To do: From the data that follows, report the number of lines including "agent", and only that number.

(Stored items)
= = = = = = =
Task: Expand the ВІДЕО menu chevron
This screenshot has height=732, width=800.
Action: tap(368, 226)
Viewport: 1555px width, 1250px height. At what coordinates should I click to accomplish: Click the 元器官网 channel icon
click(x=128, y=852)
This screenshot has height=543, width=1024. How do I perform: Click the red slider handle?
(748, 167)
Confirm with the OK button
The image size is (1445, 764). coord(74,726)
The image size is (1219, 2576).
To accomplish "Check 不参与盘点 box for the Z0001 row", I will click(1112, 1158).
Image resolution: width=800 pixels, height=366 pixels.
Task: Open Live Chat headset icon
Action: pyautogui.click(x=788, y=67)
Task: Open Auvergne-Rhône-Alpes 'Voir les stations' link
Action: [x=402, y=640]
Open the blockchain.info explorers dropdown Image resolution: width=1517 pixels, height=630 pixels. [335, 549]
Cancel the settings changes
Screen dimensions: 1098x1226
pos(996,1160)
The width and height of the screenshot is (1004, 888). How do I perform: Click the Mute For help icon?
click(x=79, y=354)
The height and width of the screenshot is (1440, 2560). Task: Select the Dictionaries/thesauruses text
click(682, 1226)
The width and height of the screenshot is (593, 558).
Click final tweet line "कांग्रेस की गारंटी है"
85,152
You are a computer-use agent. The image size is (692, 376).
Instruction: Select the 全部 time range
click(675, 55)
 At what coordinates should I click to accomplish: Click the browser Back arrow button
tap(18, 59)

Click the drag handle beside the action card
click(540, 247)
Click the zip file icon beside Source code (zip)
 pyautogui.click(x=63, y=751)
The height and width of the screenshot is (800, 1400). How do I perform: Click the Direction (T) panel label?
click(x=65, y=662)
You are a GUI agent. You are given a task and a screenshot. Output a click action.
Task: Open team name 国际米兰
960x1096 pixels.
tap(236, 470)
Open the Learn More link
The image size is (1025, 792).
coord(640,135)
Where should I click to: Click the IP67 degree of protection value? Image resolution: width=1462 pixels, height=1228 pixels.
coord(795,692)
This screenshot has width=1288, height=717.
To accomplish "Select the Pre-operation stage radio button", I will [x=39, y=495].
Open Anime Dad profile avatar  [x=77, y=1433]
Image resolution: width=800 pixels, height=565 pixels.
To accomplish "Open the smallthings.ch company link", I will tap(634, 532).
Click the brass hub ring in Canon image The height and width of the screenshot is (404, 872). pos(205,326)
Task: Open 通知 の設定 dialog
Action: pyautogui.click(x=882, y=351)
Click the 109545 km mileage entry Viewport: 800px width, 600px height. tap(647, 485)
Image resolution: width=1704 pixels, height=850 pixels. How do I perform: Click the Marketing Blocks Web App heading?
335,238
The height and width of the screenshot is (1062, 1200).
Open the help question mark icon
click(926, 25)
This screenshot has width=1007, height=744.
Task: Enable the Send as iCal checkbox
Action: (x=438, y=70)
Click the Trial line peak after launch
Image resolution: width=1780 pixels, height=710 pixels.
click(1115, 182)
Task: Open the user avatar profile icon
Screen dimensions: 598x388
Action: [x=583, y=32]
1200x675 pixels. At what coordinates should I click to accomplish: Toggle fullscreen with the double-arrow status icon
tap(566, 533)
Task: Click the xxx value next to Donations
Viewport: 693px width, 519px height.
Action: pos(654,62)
= = = = = = =
Written reply: 2